Exercise aim => Could you continue the passage on teamwork and collective intelligence, picking up after its last sentence?

Selected text =>
If we didn’t learn teamwork at school, then how can we meet the needs of the current (and rapidly changing) workplace?
Collaboration doesn’t just happen when you put people into groups. It’s a specific set of skills that help us work together to achieve something no one person can do alone. It’s when the whole is more innovative, more productive, and collectively smarter than the sum of its parts.
Effective collaboration depends on the collective intelligence of the team.
That's not just some fancy made-up term. Science tells us that collective intelligence is very real and very measurable. Just as IQ measures the ability of individuals to perform certain tasks, collective intelligence predicts a team’s ability to solve problems together. The findings of this seminal study (Anita Williams Woolley et al.) are fascinating.
Unlike our school experiences, the most collectively intelligent team is not the team with a single smart and hard-working member. It’s not even the team with the largest number of individually smart people or the highest average IQ.
The most collectively intelligent teams are the most socially sensitive - the ones where the members are most attuned to the feelings and perspectives of the others. They are balanced turn takers, with each person (not just the loudest person) contributing evenly to the conversation.
Finally, the most collectively intelligent teams are diverse. According to the study’s findings, teams with higher proportions of women tend to be more collectively intelligent. The smartest teams don’t manage their diversity - they succeed because of it.

Data lines =>
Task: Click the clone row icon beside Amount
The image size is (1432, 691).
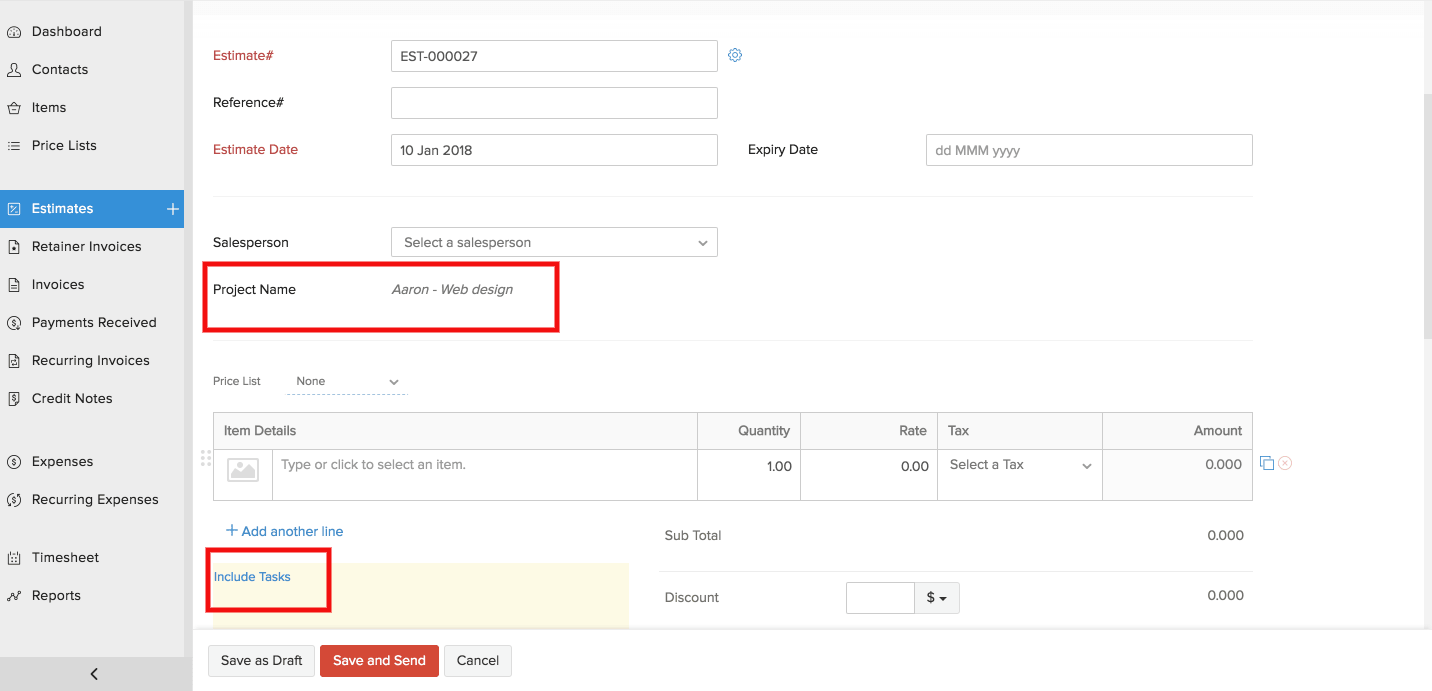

==

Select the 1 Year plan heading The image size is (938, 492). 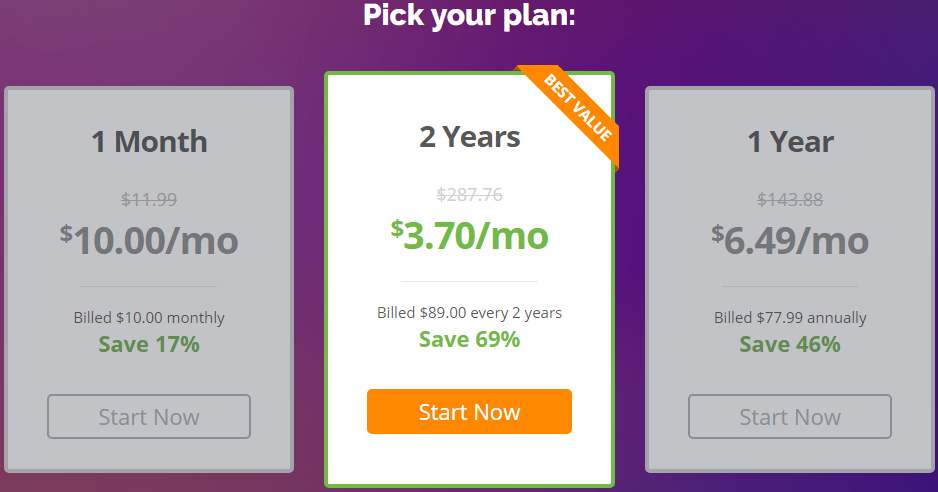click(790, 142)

--

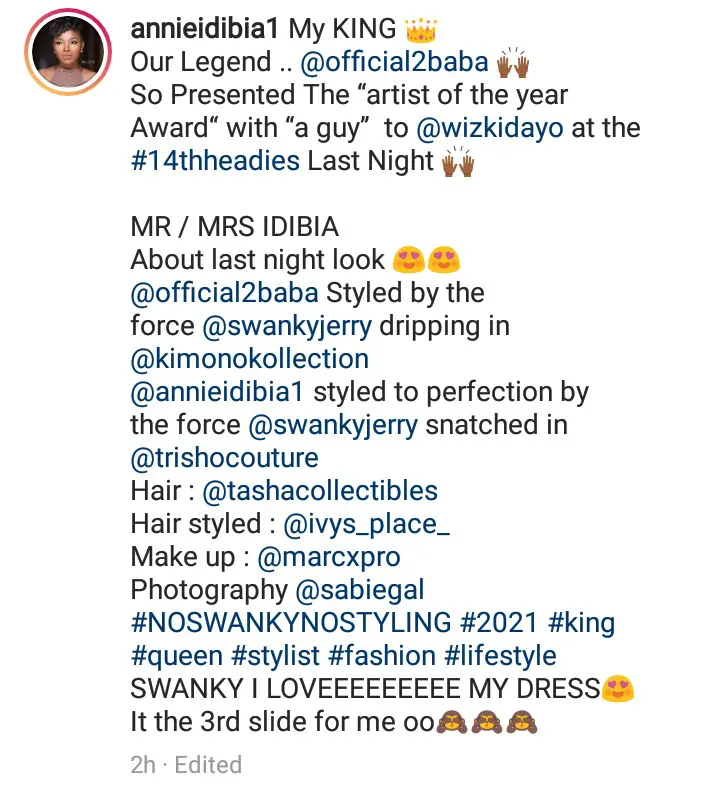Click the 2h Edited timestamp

Final result =>
In short, when teams are both diverse and have well developed skills, stand back! They are unstoppable. The most collectively intelligent teams also have the most honed social or relational skills, skills that help them listen and ask questions, debate and disagree, and be open to each other’s different perspectives and divergent experiences.
We can’t build these skills individually or simply hope that they will magically happen when we come together. These skills live in the spaces between colleagues, so they must be built - and practiced - together.
We would never ask a professional sports team to play without practice. A sports team’s excellence is more than knowing when to pass the ball. It’s knowing from experience and repetition where the others will be, and how they will respond when the ball is passed.
But we ask business teams to “play without practice” all the time. If you want your teams to have that sixth sense - of where their colleagues are going and when to pass the proverbial ball - you have to invest in connecting the spaces between them. That's where the real wisdom of your organization is hidden - just waiting to be put to work.
If you successfully do this, the reward is immense: growth, innovation, inclusion and productivity. Collective intelligence is the key to being unstoppable.